Our observation that bariatric surgery leads to reductions in BMI, venous plasma glucose, and oxidative stress markers aligns with existing literature not only in magnitude but in mechanistic interpretation. In particular, Jakubiak et al. used principal-component analysis in a large cohort to show that among the components of metabolic syndrome, the cluster defined by ‘obesity and insulin resistance’ exhibited the strongest association with oxidative stress parameters. Thus, our results support the hypothesis that the interplay of adiposity and insulin resistance is a principal driver of oxidative imbalance—and that surgical weight-loss mitigates oxidative stress largely through this axis [28].

While our biomarker results are not novel per se, this study provides valuable regional insights by presenting data from a Romanian cohort—a population underrepresented in bariatric redox studies. Thus, the findings may inform region-specific health strategies or dietary interventions. To our knowledge, few studies have simultaneously assessed this panel of oxidative stress markers in this demographic context [11,17].

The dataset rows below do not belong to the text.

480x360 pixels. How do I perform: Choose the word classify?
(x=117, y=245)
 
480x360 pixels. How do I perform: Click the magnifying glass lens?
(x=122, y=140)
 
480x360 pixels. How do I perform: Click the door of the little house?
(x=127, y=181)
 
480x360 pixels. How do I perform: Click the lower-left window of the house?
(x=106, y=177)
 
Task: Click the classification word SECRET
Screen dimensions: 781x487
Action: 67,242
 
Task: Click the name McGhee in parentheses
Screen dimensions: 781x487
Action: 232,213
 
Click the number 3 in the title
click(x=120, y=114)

4.4. Strengths and Limitations

This study has several strengths. First, it is based on a relatively large and well-defined cohort, including both patients with obesity undergoing bariatric surgery and a matched control group of normoponderal surgical patients. The prospective design, with a one-year follow-up, allowed us to evaluate longitudinal changes in oxidative stress biomarkers within the same individuals, strengthening causal inference. Furthermore, we applied validated HPLC-based analytical methods for quantification of glutathione, malondialdehyde, nitrite, and nitrate, providing sensitive and specific biochemical measurements.

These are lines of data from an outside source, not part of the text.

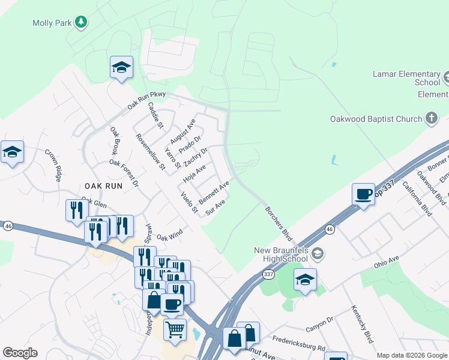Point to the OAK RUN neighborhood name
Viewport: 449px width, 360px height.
pos(103,186)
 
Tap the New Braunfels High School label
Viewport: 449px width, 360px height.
pos(281,254)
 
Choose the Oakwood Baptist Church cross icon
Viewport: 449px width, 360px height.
pos(432,118)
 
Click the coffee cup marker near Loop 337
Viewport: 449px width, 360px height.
pos(363,194)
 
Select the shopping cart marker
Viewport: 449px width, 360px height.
pos(175,329)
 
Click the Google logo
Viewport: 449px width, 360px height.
pos(20,352)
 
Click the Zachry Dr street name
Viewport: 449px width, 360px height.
pos(195,157)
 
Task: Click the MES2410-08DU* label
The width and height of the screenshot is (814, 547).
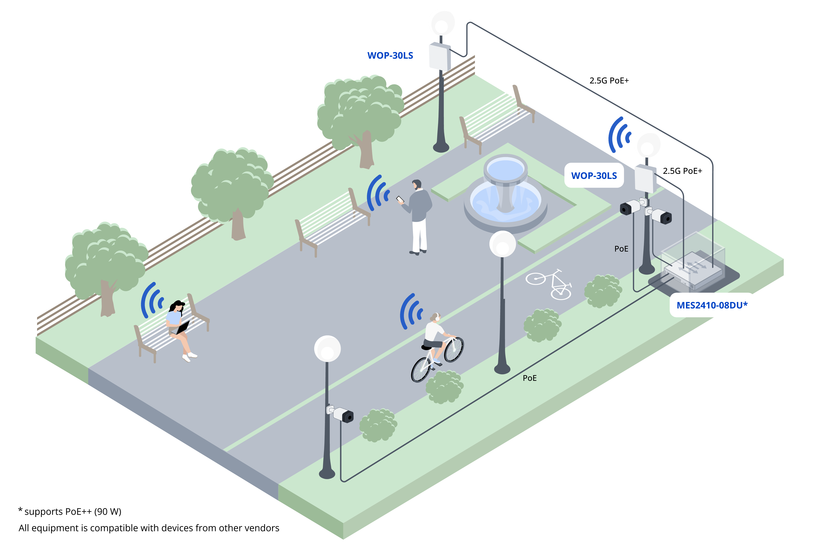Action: coord(712,305)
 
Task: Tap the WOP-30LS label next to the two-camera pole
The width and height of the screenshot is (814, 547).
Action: coord(594,175)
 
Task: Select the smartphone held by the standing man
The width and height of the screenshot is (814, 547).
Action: coord(400,199)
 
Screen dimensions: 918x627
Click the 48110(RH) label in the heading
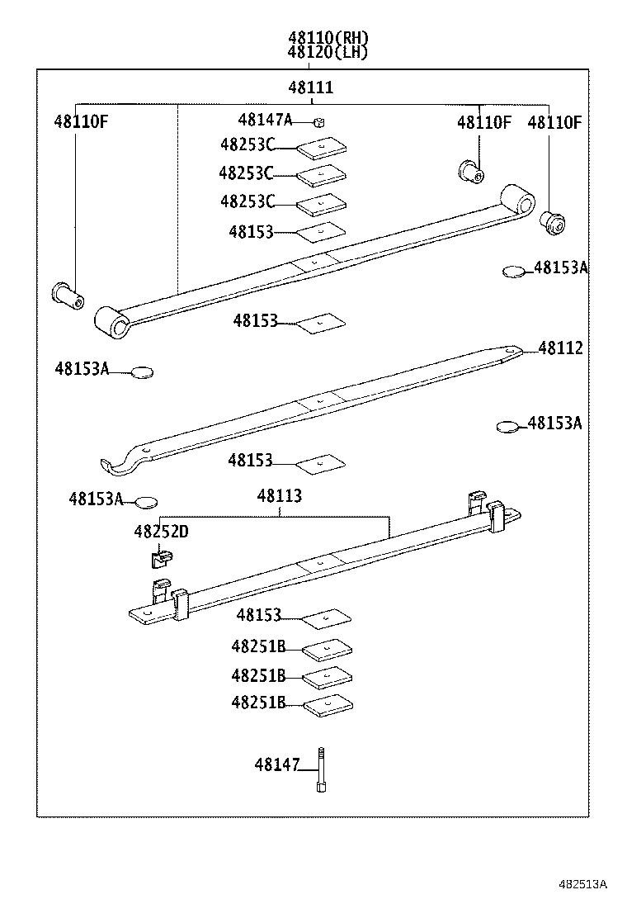328,37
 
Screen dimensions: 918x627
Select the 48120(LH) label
328,52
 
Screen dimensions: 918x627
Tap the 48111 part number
311,88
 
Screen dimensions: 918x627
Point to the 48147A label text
265,120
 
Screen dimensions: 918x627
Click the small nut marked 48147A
321,122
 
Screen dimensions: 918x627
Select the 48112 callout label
560,348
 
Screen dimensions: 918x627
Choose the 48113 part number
279,496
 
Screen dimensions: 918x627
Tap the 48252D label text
161,532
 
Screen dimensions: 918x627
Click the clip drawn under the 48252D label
158,560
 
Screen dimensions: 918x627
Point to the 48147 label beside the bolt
276,765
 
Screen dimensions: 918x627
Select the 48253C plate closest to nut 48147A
322,149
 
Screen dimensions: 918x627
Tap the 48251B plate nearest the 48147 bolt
328,706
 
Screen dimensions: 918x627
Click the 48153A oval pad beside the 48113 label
146,501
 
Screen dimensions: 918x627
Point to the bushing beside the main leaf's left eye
66,294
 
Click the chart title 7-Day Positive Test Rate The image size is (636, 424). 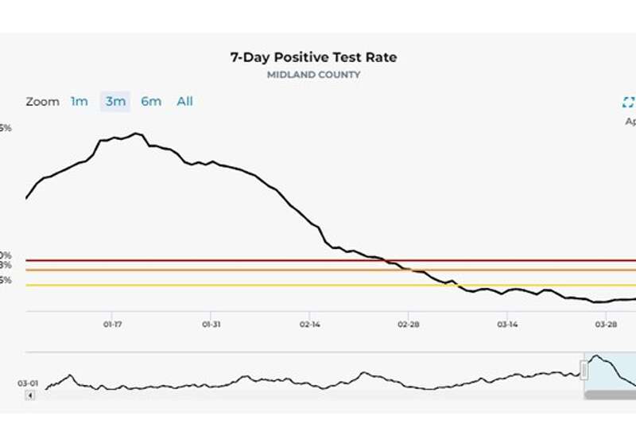pyautogui.click(x=312, y=57)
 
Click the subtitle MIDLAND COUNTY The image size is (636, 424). pyautogui.click(x=313, y=75)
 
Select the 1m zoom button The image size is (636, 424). pyautogui.click(x=79, y=101)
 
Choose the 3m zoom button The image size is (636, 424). pyautogui.click(x=115, y=101)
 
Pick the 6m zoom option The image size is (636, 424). pyautogui.click(x=151, y=101)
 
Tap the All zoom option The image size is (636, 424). pyautogui.click(x=184, y=101)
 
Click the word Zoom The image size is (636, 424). pyautogui.click(x=42, y=102)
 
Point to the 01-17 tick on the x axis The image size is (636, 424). pyautogui.click(x=112, y=324)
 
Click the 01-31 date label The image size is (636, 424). pyautogui.click(x=211, y=324)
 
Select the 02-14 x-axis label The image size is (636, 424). pyautogui.click(x=310, y=324)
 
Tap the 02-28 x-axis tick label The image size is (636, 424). pyautogui.click(x=409, y=324)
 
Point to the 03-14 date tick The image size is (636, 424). pyautogui.click(x=507, y=324)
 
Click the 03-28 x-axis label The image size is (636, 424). pyautogui.click(x=606, y=324)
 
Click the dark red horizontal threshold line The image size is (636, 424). pyautogui.click(x=238, y=260)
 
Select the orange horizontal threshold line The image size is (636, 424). pyautogui.click(x=238, y=270)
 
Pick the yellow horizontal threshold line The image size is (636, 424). pyautogui.click(x=238, y=285)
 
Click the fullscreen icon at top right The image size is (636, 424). pyautogui.click(x=628, y=102)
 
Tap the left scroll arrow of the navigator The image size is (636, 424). pyautogui.click(x=30, y=395)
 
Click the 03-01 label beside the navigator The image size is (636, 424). pyautogui.click(x=28, y=383)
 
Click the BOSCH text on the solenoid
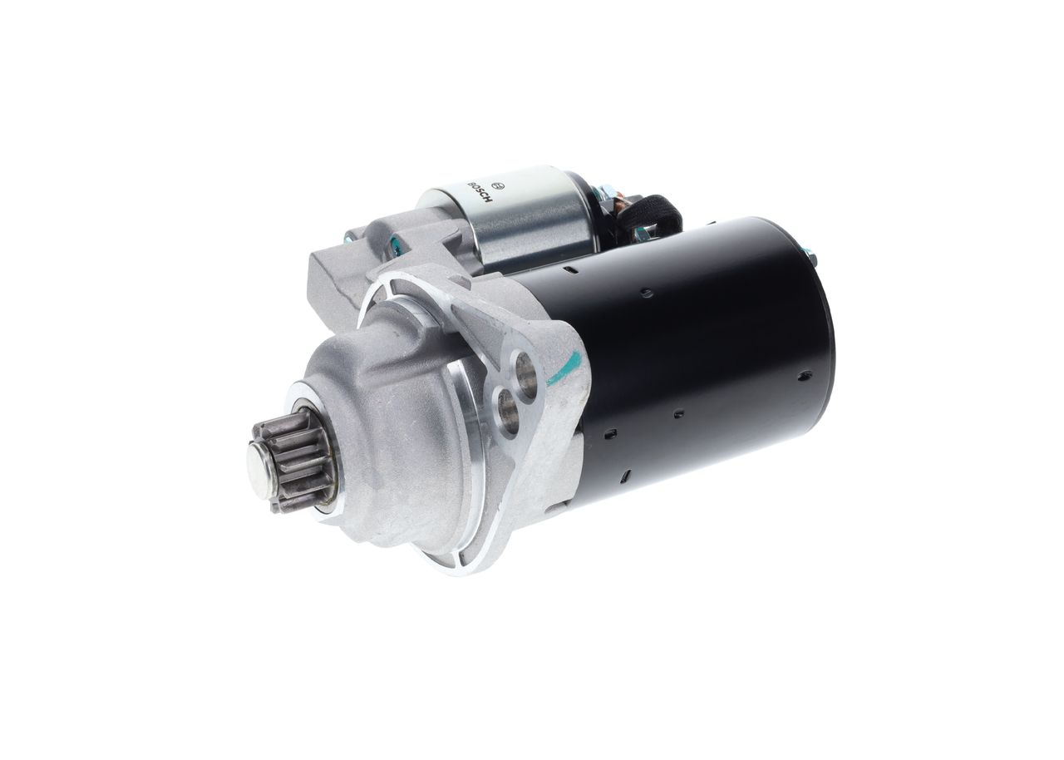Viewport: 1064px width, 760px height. pyautogui.click(x=480, y=191)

However, some limitations should also be acknowledged. The study was conducted at two centers in a single region of Romania, which may limit generalizability to other populations. Although we included 50 patients per group, larger multicenter cohorts would provide greater statistical power, especially for subgroup analyses. We did not perform additional mechanistic assessments (e.g., measurement of antioxidant enzyme activity, endothelial function, or inflammatory signaling pathways), which could have provided deeper insights into the observed biochemical changes. Moreover, while follow-up was limited to one year, longer-term studies are needed to determine the durability of redox-homeostasis improvements after bariatric surgery. Finally, dietary factors, physical activity, and medication use were not systematically controlled postoperatively, and these may have influenced oxidative-stress status.

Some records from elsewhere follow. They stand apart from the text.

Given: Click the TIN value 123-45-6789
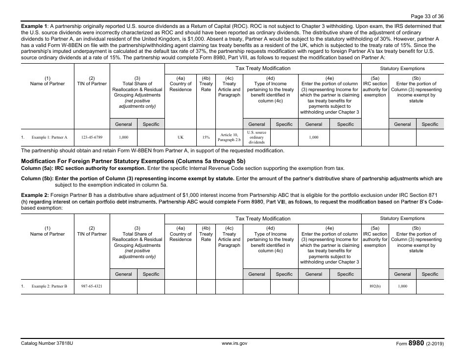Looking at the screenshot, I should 92,138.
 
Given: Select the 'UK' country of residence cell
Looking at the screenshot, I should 181,138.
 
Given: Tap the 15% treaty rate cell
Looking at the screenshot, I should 206,138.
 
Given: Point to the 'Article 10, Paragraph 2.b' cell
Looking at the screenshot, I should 229,138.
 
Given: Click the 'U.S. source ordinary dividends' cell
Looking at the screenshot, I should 256,138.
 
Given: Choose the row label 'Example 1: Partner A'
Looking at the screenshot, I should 49,138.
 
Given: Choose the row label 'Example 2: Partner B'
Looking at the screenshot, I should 49,286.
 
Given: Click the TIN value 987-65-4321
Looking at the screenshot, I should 92,286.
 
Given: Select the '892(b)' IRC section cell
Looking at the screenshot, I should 375,286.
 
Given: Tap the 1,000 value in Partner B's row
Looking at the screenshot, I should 402,286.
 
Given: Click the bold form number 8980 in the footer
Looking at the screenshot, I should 416,343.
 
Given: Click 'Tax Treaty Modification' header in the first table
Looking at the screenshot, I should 263,69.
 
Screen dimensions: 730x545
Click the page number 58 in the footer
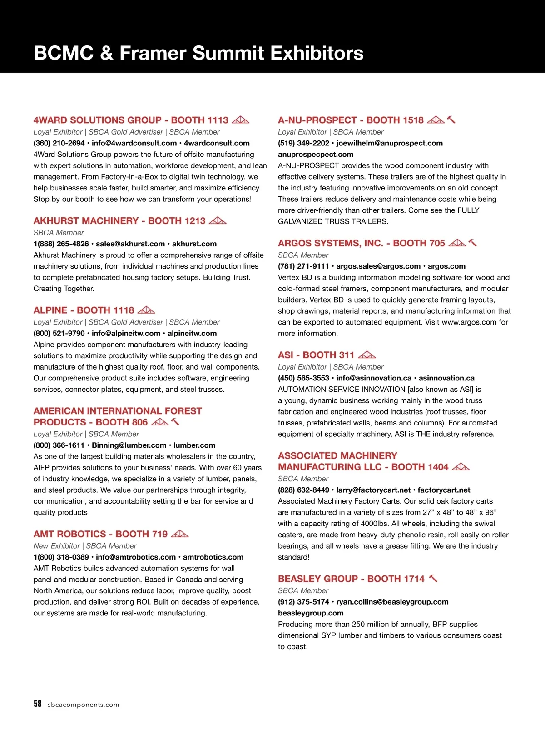37,704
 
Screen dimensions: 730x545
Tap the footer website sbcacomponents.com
84,705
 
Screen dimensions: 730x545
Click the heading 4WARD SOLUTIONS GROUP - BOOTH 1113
131,120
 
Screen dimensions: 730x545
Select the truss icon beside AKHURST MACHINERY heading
218,221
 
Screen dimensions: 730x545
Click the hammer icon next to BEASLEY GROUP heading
433,579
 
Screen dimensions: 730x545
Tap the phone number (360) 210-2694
59,143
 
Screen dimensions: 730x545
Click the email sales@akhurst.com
130,244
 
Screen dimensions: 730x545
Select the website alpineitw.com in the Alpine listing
192,334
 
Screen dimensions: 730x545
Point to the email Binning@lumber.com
129,445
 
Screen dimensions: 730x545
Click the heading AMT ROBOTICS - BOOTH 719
100,534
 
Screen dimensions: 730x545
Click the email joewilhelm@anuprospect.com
389,143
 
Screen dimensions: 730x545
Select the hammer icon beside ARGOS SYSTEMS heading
472,243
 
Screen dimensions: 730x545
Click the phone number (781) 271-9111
303,266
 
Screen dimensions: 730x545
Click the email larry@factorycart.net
373,490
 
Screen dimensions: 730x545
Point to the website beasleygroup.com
311,613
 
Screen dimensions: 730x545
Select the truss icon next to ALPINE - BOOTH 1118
146,310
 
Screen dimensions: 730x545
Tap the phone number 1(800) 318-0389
61,557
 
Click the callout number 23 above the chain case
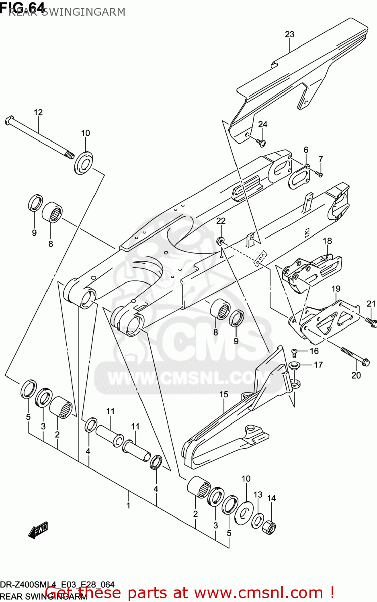point(289,35)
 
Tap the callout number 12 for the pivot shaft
point(38,112)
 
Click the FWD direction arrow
point(39,530)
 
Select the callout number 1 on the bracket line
point(128,505)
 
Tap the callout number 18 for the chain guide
point(328,241)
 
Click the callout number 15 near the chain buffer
point(223,395)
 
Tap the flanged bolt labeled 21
point(371,321)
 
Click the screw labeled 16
point(294,352)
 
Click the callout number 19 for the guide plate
point(336,289)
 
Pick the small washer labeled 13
point(257,521)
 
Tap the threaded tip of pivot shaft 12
point(70,154)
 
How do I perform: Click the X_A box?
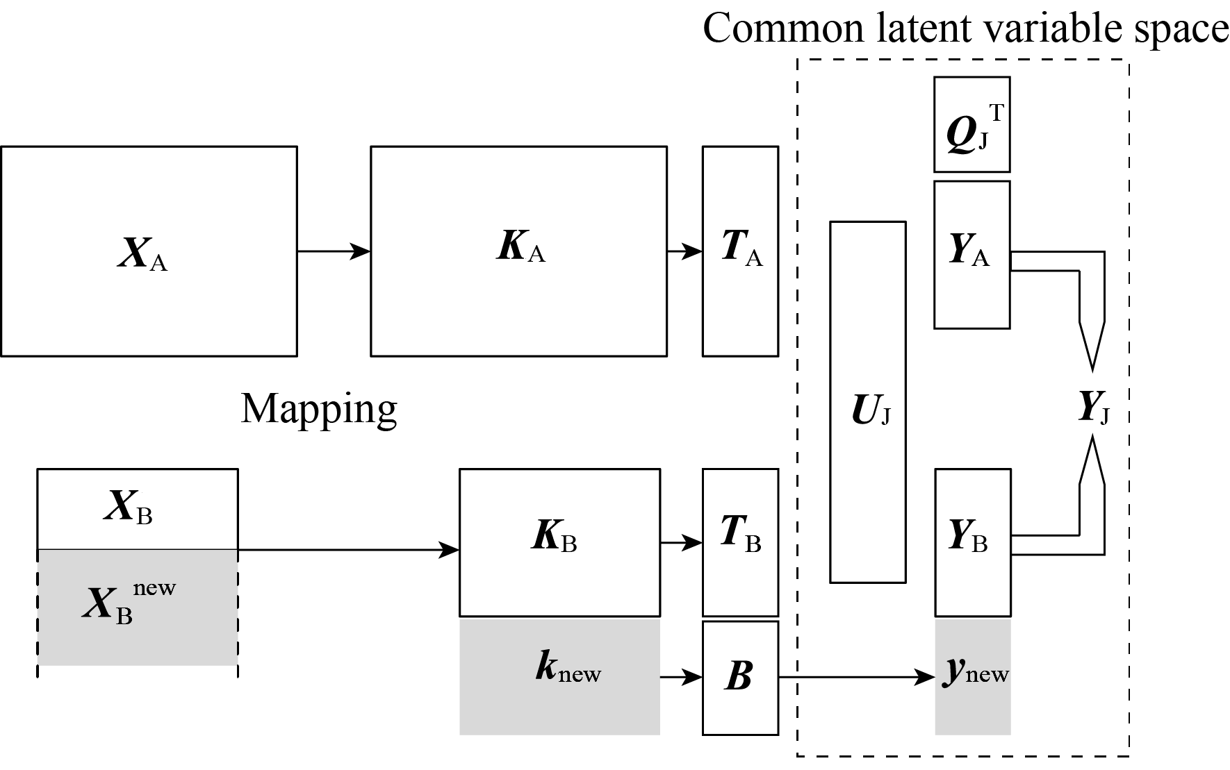(149, 251)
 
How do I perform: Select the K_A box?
(518, 251)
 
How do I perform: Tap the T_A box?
(740, 251)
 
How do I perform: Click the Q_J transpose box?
(971, 125)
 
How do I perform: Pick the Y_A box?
(971, 254)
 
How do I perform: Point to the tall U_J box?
(868, 402)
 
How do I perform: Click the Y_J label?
(1093, 407)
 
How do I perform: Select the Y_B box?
(972, 542)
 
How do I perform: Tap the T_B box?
(740, 542)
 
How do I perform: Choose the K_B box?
(559, 542)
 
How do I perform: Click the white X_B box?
(138, 509)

Finally, translational studies exploring how improvements in oxidative stress relate to long-term clinical outcomes—such as reduced cardiovascular risk, better metabolic control, and improved quality of life—are needed to clarify the broader health benefits of bariatric surgery.

5. Conclusions

Our study, conducted with a significant number of patients, shows that weight loss could bring significant improvements in certain biomarkers of oxidative stress (glutathione), but could also negatively affect other parameters such as nitrite (a good biomarker of NO formation). Further studies are required to establish if weight loss after bariatric surgery has desirable or undesirable effects on the patients and what measures could be undertaken to ensure only positive effects are experienced.